§ **Textauszug**
_ _ _ _ _

Das Kino der Transición ist bis heute trotz einiger umfangreicher Publikationen keineswegs erschöpfend erforscht.3 Die Filmgeschichte auf dem Weg in die Demokratie wird in mehrere Phasen unterteilt: «Postfranquismus» (1975–1976), «Übergang zur Demokratie» (1977–1980) und «Ernüchterung» (1980–1982).4 Man geht von 1033 Produktionen und Koproduktionen aus, die in dieser Zeit entstanden sind. Zählt vor allem das Politische, dann schränkt sich das Korpus auf 289 Filme ein.5 Darunter fallen auch solche, bei denen der Lokalpatriotismus ins Spiel kommt. Denn Spaniens Filmgeschichte ist nicht erst seit der Aufteilung in Comunidades Autónomas 1978 eine Geschichte seiner Autonomen Gemeinschaften. Wichtig sind Katalonien und das Baskenland. Denn beide haben Filmemacher hervorgebracht, die gegenwärtig einem grösseren Publikum im In- und Ausland bekannt sind. Für Katalonien sind das Ventura Pons, Bigas Luna, Manuel Huerga, Álex de la Iglesia und Agustí Villaronga, für das Baskenland Montxo Armendáriz, Juanma Bajo Ulloa und Julio Medem, um nur einige zu nennen. Die Filme und ihre Regisseure aus der Zeit der Transición sind wahrscheinlich weniger im Gedächtnis.6 Im Folgenden soll auch auf diese zwei Regionen eingegangen werden, die heute zusammen mit Madrid Spaniens Wirtschaftszentren sind. Ihre Filmgeschichte bietet stellvertretend für andere Landstriche ein differenziertes Bild des politisch ambitionierten Filmschaffens abseits der schwarzen Legende.

Katalonien

Für Katalonien wie für andere Autonome Gemeinschaften galten dieselben Rahmenbedingungen. Das Fernsehen verdrängte das Kino. Seit Beginn der 1970er-Jahre herrschte in Spanien eine Wirtschaftskrise, die die katalanische Filmproduktion schwer traf. Barcelona verlor ein Viertel seiner Kinos, Katalonien insgesamt die Hälfte seiner Abspielstätten. Doch schon 1971 wurde die Assemblea de Catalunya gegründet, die das politische Selbstverständnis massgeblich prägte. 1975 entstand das Institut del Cinema Català (ICC). Es widmete sich der Förderung von Filmen, die auf Katalanisch gedreht wurden. 1977 wurde das Manifiesto del ámbito de cine des Congreso de Cultura Catalana veröffentlicht. 1981 fanden die Conversaciones de cine de Catalunya statt. Der Film war also ein anerkanntes Kulturgut. Allerdings fielen darunter nicht die Produktionen der Firmen Iquino und Balcázar, die Spaghetti-Western, Erotik-Filme und Horrorkomödien auf den Markt brachten. Ein Regisseur und Produzent wie Pedro Masó kommt deshalb nur als Randnotiz in der Filmgeschichte vor. Doch sollten er und andere wenigstens genannt werden, weil sie als einzige an der Ökonomisierung der katalanischen Filmindustrie teilhatten, bis ab 1976 die internationalen Produktionsfirmen aus Barcelona nach Madrid abwanderten und Iquino und andere pleitegingen.

_ _ _ _ _

§ **Gesammelte Daten**

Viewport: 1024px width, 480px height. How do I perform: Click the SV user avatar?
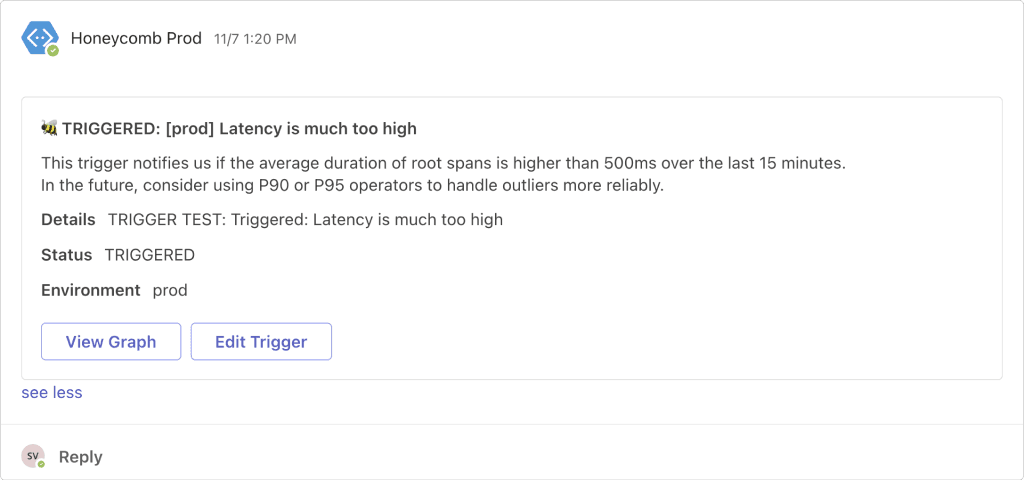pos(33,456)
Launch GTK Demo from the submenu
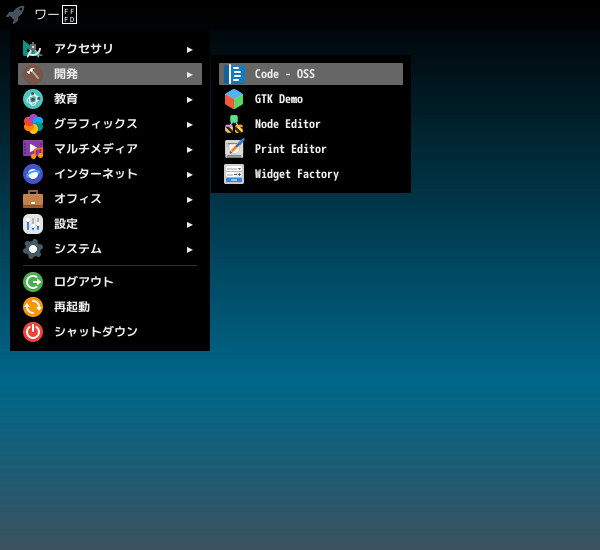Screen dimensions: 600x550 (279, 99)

_ _ _ _ _

§ **Aufgabe 1**
In welchem Jahr entstand laut dem Textauszug zum Kino der Transición das Institut del Cinema Català?
§ **Aufgabe 2**
Fahre mit dem Textauszug zum Kino der Transición nach seinem letzten Satz fort.
Das Material hat mit dem Textauszug nichts zu tun.

§ **Erwartete Antwort 1**
Das Institut del Cinema Català entstand 1975.

§ **Erwartete Antwort 2**
Es bleiben die Filme, die die Vergangenheit aufarbeiteten. Hauptthemen waren in diesem Zusammenhang Sexualität und Familie. Las largas vacaciones del 1936 («Die langen Ferien von 1936», Jaime Camino, 1976) zeigt den Bürgerkrieg in Katalonien. Alícia en la España de las maravillas («Alice im Wunderspanien», Jordi Feliu, 1978) ist eine Adaptation von Lewis Carrolls Vorlage an die Situation in Katalonien unter Francos Diktatur. Literaturverfilmungen waren ein weiterer Weg, die künstlerische Qualität und die Aufmerksamkeit eines grösseren Publikums zu sichern. Vicente Aranda stützte sich auf die Literatur von Juan Marsé und erzählte in La muchacha de las bragas de oro («Das Mädchen mit den goldenen Höschen», 1978) von einem alternden Falangisten, der sich seine eigenen Erinnerungen beim Niederschreiben verklärt, bis seine Nichte sich daran macht, ihn zu verführen. Diesen positiven Beispielen steht eine Reihe anderer gegenüber, die von partiellen politischen Interessen und schlechten Produktionsbedingungen gekennzeichnet waren.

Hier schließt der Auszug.